In 1536 a man called William Tyndale was executed for printing a Bible in English.  During the Reformation the Bible was translated into many European languages but it was still illegal to own or print an English version.  Tyndale's last words were reported to be "Lord, open the King of England's eyes!"  Only three years later, Henry VIII would fund the translation and printing of the first authorised Bible in English, partly based on Tyndale's work.

This copy of the Bible was printed in 1540 on cotton rag, not paper, which is why it survives so well.  The book is missing its decorative frontispiece which would show Henry VIII commissioning the translation of God's word into English.  The text flows from the King, through the clergy and nobility to the ordinary people. This meant that anyone who could read English could now read the bible for the first time.  Henry's chief minister Thomas Cromwell directed that the clergy make a copy of the bible available in their parish for the use of the people. 

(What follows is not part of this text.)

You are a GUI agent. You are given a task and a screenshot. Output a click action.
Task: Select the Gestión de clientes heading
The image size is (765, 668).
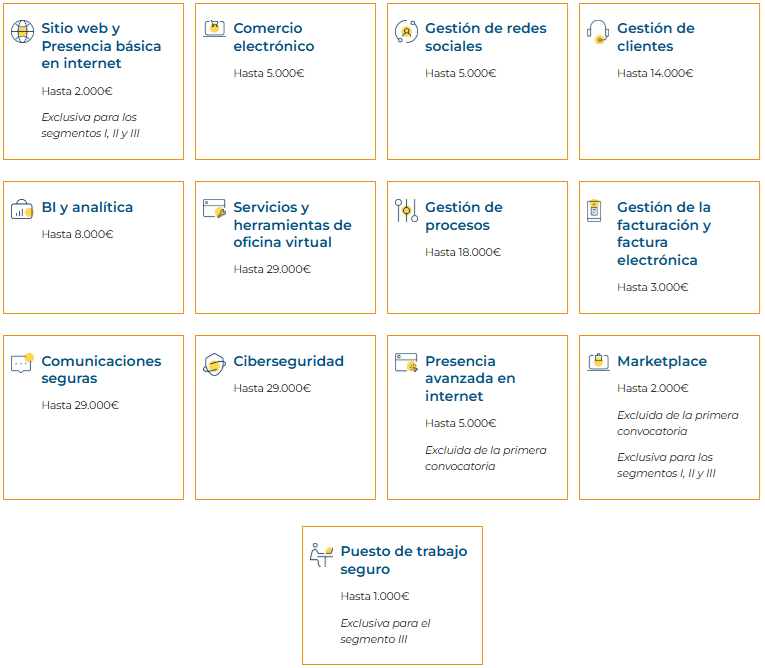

It was rebound in suede in the late 18th or early 19th century.  At the same time the large margins were removed.  This has meant some of the marginalia, or notes have been lost. 

The Images:

Building the Tower of Babel (Genesis 11: 1-9).  Here the building of the tower is done using building techniques familiar to the artist in the 16th century.

Moses is shown with horns in this and other images in the Great Bible.  This comes from the Latin Vulgate translation of the Bible by St Jerome in 382AD where the Hebrew word karan has been translated "horned".  Modern translations use "shining" or "emitting rays", but the idea of Moses having horns persisted through the Renaissance and can be seen in art and sculpture of the period.

Moses and the manna from heaven.  In the book of Exodus (16:1-36) manna is described as being like frost on the ground and tasting like wafers made with honey.  The people are dressed in contemporary costume.

Moses receiving the Ten Commandments on Mount Sinai. (Exodus 20:1-17). 

David and Goliath (1 Samuel 17).  The figure of Goliath is portrayed in armour of the 16th century in Continental style. 

Joshua before the battle of Jericho (Joshua 6:1-27).  Like Goliath, Joshua is portrayed in contemporary armour.

There are also decorative capital letters.  The book has been created to look like a mediaeval manuscript which had richly painted or illuminated capital letters.  This was common in the first 100 years of printing.  There is also evidence of a printer's error which has been corrected by hand.

The ghost of Dunty Porteous 


James 'Dunty' Porteous was a miller, and the illegitimate son of Sir Alexander Jardine (1645 - 1689) of Spedlins Tower.  Legend has it that after an argument, Sir Alexander had Dunty locked up in a dungeon.  Sir Alexander travelled to Edinburgh on business and forgot he had the keys to the dungeon in his pocket.  Dunty Porteous starved to death and began to haunt the Tower.  A reading from the Bible was used to quiet the ghost.

We do not think this was the Bible that was used.